THE TASK. Among the records below, find the lines with the word "domain" and copy them.

SUPPLIED ENTRIES.
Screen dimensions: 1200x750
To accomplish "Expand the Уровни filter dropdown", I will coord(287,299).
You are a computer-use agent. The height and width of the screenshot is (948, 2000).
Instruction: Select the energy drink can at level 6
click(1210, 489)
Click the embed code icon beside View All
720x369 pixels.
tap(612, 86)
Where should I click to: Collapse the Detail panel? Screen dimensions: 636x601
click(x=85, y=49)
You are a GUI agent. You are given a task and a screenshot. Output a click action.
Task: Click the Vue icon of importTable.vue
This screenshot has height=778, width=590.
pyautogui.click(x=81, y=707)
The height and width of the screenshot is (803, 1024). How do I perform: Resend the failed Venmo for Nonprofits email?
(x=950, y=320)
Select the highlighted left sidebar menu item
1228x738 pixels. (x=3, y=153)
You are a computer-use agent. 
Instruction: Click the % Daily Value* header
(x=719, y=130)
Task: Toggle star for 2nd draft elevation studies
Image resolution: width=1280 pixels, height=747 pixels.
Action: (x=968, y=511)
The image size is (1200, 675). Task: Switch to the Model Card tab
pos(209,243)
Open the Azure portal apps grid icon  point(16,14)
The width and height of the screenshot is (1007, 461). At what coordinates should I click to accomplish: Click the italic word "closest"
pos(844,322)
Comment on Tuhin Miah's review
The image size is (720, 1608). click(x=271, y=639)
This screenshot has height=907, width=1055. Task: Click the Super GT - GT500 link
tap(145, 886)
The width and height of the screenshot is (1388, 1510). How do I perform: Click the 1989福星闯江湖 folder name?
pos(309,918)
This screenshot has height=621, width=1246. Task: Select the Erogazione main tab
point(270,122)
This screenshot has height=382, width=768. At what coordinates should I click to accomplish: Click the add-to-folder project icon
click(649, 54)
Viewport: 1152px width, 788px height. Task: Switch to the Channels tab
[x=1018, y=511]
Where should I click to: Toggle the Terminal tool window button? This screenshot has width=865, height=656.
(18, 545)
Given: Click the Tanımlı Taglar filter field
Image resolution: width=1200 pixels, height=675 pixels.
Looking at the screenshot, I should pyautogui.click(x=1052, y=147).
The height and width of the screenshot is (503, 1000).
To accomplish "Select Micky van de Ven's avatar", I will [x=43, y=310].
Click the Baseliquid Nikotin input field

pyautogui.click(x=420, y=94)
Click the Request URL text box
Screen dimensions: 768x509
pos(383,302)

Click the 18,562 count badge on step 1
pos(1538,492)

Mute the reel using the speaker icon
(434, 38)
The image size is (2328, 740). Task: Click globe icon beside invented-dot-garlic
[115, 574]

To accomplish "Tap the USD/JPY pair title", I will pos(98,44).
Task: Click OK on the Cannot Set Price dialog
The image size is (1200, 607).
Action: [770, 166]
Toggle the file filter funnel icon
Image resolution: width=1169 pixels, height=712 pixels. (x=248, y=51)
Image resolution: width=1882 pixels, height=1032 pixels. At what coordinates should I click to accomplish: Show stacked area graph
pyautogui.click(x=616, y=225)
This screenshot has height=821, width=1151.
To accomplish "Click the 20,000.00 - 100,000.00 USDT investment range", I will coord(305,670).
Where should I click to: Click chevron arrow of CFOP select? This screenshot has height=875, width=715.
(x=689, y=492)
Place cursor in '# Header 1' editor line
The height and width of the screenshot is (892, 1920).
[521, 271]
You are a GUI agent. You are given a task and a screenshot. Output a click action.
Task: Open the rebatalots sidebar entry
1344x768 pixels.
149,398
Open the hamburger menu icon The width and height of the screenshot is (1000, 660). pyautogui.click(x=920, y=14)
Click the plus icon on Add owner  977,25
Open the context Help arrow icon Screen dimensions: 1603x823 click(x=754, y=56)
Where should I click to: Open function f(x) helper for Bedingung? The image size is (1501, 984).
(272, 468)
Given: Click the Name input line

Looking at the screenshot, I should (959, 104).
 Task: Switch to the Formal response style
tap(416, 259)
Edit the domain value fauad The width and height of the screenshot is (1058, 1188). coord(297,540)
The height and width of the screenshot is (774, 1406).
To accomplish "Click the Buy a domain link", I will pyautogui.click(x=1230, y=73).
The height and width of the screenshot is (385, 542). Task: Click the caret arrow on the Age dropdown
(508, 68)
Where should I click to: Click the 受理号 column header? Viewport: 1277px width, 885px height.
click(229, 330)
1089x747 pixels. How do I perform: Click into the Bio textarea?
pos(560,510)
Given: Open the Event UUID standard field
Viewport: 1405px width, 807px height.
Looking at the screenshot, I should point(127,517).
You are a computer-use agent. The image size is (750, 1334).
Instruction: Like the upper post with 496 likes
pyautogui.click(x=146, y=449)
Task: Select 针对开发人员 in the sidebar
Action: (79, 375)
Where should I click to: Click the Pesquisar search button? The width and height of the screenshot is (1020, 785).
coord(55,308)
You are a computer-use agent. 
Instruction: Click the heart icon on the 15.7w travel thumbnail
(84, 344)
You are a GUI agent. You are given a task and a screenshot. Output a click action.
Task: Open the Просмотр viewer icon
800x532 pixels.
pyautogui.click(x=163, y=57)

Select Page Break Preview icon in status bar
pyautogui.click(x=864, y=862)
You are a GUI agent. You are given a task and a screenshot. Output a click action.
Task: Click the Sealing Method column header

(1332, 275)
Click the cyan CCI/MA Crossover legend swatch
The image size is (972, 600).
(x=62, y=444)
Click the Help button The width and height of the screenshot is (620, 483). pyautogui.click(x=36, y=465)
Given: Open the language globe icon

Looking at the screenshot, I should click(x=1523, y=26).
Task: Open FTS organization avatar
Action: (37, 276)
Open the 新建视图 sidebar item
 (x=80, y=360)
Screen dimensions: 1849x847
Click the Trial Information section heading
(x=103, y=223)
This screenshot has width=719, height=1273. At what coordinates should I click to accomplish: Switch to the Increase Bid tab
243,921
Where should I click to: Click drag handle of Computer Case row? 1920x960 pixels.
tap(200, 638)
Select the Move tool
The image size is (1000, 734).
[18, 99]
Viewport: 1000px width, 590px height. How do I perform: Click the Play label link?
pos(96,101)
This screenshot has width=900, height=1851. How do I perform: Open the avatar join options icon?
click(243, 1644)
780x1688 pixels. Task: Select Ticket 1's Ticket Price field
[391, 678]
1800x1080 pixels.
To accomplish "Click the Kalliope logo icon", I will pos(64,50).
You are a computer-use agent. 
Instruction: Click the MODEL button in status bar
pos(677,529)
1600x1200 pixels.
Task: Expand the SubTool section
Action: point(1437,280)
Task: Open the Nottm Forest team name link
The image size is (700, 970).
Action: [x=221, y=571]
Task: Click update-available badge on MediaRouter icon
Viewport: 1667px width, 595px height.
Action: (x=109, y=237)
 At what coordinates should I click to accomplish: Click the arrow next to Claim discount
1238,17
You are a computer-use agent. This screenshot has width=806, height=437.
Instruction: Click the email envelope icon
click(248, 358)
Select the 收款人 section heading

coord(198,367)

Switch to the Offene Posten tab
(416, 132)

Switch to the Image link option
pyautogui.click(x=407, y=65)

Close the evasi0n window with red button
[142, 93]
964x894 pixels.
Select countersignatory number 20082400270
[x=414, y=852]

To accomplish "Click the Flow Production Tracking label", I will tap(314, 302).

SOLUTION TO THE EXERCISE.
Edit the domain value fauad The width and height of the screenshot is (1058, 1188). coord(297,540)
To accomplish "Click the Buy a domain link", I will pyautogui.click(x=1230, y=73).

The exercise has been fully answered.